To be done:
A – Reproduce everything in the Heathrow article from "- Hawkins\Brown's Heathrow City residences" down to "via drone. (Hawkins\Brown)", word for word.
B – In the Heathrow article, where would the proposed replacement airport be built?
╭─ Document passage
London's Heathrow Airport is one of the world's busiest airports, serving 72.3 million travelers in 2013 alone, and demand for more flights is only growing. But in the near future, it could be replaced entirely with a city of 190,000 people. At least if London Mayor Boris Johnson gets his way.
In order to keep up with skyrocketing demand projected for Heathrow into 2050s, Johnson years ago began advocating that Heathrow be closed and a new airport be built 40 miles east on a rural island in the Thames Estuary. He's faced tremendous opposition from national politicians in the UK, and the latest environmental studies appear to have all but grounded the proposal. Still, the London Mayor's Office has gone ahead and commissioned three outlandishly ambitious proposals from leading architectural firms for what to do with the area now occupied by Heathrow if it does end up moving.
All of them would see airport terminals replaced with a futuristic metropolis of hundreds of thousands of homes and businesses, but they're quite distinct in their specific visions of a "Heathrow City." Architectural firm Hawkins\Brown wants to create a city of custom, 3D-printed homes and make it a major traffic hub for delivery drones (like the kind Amazon aims to build). Hunger Games fans take note: Rick-Mather, another firm, wants to create a city with ten different districts that specialize in different industries, aligned along the former airport runways in a kind of Nouveau-Medieval style, with a center hub that acts as the primary meeting place. Finally, while all of the cities feature some environmentally friendly aspects, the one proposed by Maccreanor Lavington puts sustainability front and center, proposing that many existing airport buildings be repurposed and that contaminated grounds be turned into biofuel.
Actually constructing a new airport and new city wouldn't be cheap: the new Thames Estuary airport on its own has estimated cost of over $170 billion (£100 billion), according to the Financial Times. But no matter what comes of Johnson's idea, the dreams of a future Heathrow City are fun to explore. — All images courtesy the London Mayor's Office, Maccreanor Lavington, Rick Mather, Hawkins\Brown.
- Hawkins\Brown's Heathrow City drone-port The future city would be the site of a new UK airport designed specifically for delivery drones. (Hawkins/Brown)
- Hawkins\Brown's Heathrow City airship port The city would also be a major port for a new series of ultra-efficient, safer dirigibles. (Hawkins\Brown)
- Hawkins\Brown's Heathrow City residences Under the architecture firm's proposal, the future city would have 80,000 homes and offer 90,000 jobs. (Hawkins\Brown)
- Hawkins\Brown's Heathrow City custom housing on-demand Residents in the new city would also be able to order their own customized houses online and have the parts shipped via drone. (Hawkins\Brown)
╰─
╭─ Given data
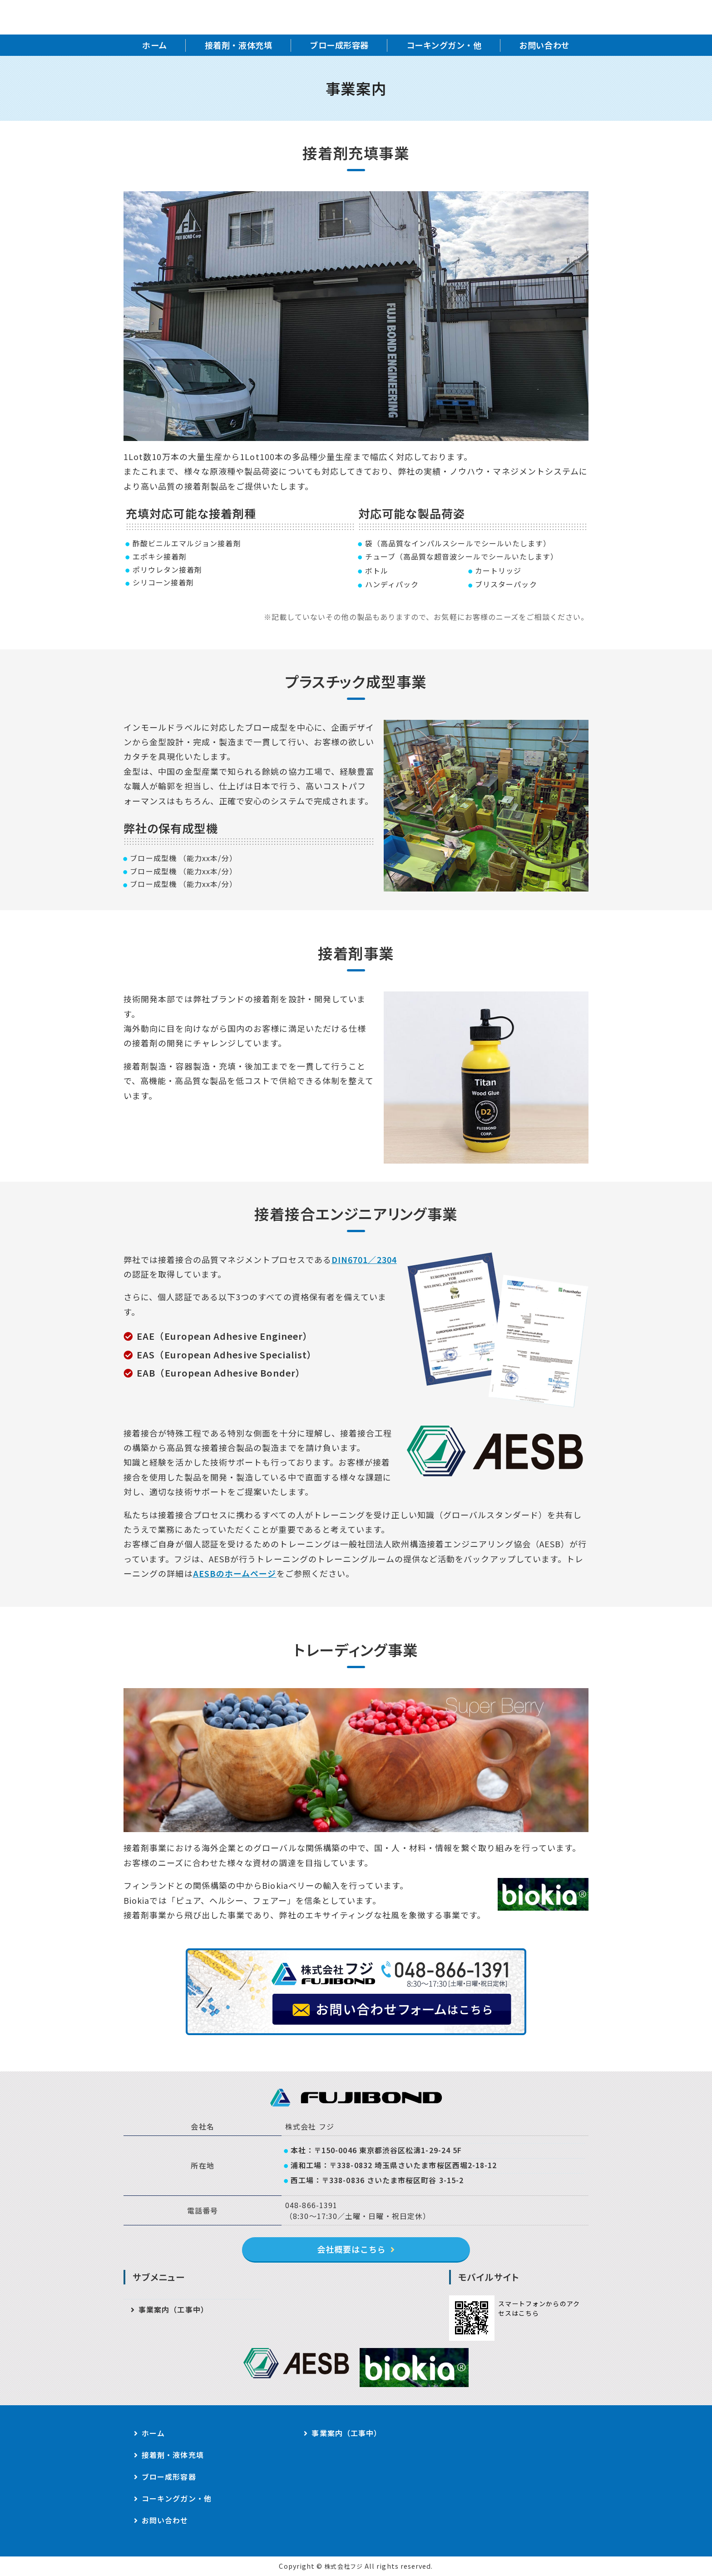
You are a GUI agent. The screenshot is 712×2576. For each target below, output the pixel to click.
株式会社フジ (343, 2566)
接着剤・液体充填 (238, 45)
╰─
Responses per task:
A –
- Hawkins\Brown's Heathrow City residences Under the architecture firm's proposal, the future city would have 80,000 homes and offer 90,000 jobs. (Hawkins\Brown)
- Hawkins\Brown's Heathrow City custom housing on-demand Residents in the new city would also be able to order their own customized houses online and have the parts shipped via drone. (Hawkins\Brown)

B – 40 miles east, on a rural island in the Thames Estuary.